- [WHAT YOU HAVE TO DO] Could you reproduce every one of the records below, character for character?

- [RECORDED DATA]
————————

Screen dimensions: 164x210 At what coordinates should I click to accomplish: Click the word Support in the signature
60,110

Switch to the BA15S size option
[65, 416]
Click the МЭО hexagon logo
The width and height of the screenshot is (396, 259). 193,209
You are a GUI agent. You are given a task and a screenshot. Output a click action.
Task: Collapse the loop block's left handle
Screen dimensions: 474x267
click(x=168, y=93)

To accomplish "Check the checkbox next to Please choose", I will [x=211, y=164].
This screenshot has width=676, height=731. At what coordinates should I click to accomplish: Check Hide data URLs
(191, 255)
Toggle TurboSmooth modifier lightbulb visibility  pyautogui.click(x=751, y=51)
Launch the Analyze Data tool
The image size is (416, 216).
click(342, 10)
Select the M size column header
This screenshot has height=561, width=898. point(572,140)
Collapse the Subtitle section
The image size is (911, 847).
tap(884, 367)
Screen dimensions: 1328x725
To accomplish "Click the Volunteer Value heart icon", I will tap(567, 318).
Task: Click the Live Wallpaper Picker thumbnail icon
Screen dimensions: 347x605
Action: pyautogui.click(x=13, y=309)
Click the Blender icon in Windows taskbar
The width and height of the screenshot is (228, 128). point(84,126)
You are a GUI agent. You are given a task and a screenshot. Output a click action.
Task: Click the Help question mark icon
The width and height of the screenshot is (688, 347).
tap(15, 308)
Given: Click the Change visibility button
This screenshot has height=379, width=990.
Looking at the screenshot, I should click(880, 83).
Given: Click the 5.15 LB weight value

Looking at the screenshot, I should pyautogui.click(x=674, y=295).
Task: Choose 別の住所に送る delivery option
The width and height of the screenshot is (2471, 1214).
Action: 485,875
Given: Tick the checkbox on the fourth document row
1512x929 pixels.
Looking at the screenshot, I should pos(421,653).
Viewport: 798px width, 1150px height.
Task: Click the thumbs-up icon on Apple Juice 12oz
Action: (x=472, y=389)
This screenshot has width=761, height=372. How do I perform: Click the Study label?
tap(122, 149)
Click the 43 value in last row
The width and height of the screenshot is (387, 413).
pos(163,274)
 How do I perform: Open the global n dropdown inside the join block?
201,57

————————

- [RESPONSE]
Screen dimensions: 164x210 At what coordinates should I click to accomplish: Click the word Support in the signature
60,110

Switch to the BA15S size option
[65, 416]
Click the МЭО hexagon logo
The width and height of the screenshot is (396, 259). 193,209
You are a GUI agent. You are given a task and a screenshot. Output a click action.
Task: Collapse the loop block's left handle
Screen dimensions: 474x267
click(x=168, y=93)

To accomplish "Check the checkbox next to Please choose", I will [x=211, y=164].
This screenshot has width=676, height=731. At what coordinates should I click to accomplish: Check Hide data URLs
(191, 255)
Toggle TurboSmooth modifier lightbulb visibility  pyautogui.click(x=751, y=51)
Launch the Analyze Data tool
The image size is (416, 216).
click(342, 10)
Select the M size column header
This screenshot has height=561, width=898. point(572,140)
Collapse the Subtitle section
The image size is (911, 847).
tap(884, 367)
Screen dimensions: 1328x725
To accomplish "Click the Volunteer Value heart icon", I will tap(567, 318).
Task: Click the Live Wallpaper Picker thumbnail icon
Screen dimensions: 347x605
Action: pyautogui.click(x=13, y=309)
Click the Blender icon in Windows taskbar
The width and height of the screenshot is (228, 128). point(84,126)
You are a GUI agent. You are given a task and a screenshot. Output a click action.
Task: Click the Help question mark icon
The width and height of the screenshot is (688, 347).
tap(15, 308)
Given: Click the Change visibility button
This screenshot has height=379, width=990.
Looking at the screenshot, I should click(880, 83).
Given: Click the 5.15 LB weight value

Looking at the screenshot, I should pyautogui.click(x=674, y=295).
Task: Choose 別の住所に送る delivery option
The width and height of the screenshot is (2471, 1214).
Action: 485,875
Given: Tick the checkbox on the fourth document row
1512x929 pixels.
Looking at the screenshot, I should pos(421,653).
Viewport: 798px width, 1150px height.
Task: Click the thumbs-up icon on Apple Juice 12oz
Action: (x=472, y=389)
This screenshot has width=761, height=372. How do I perform: Click the Study label?
tap(122, 149)
Click the 43 value in last row
The width and height of the screenshot is (387, 413).
pos(163,274)
 How do I perform: Open the global n dropdown inside the join block?
201,57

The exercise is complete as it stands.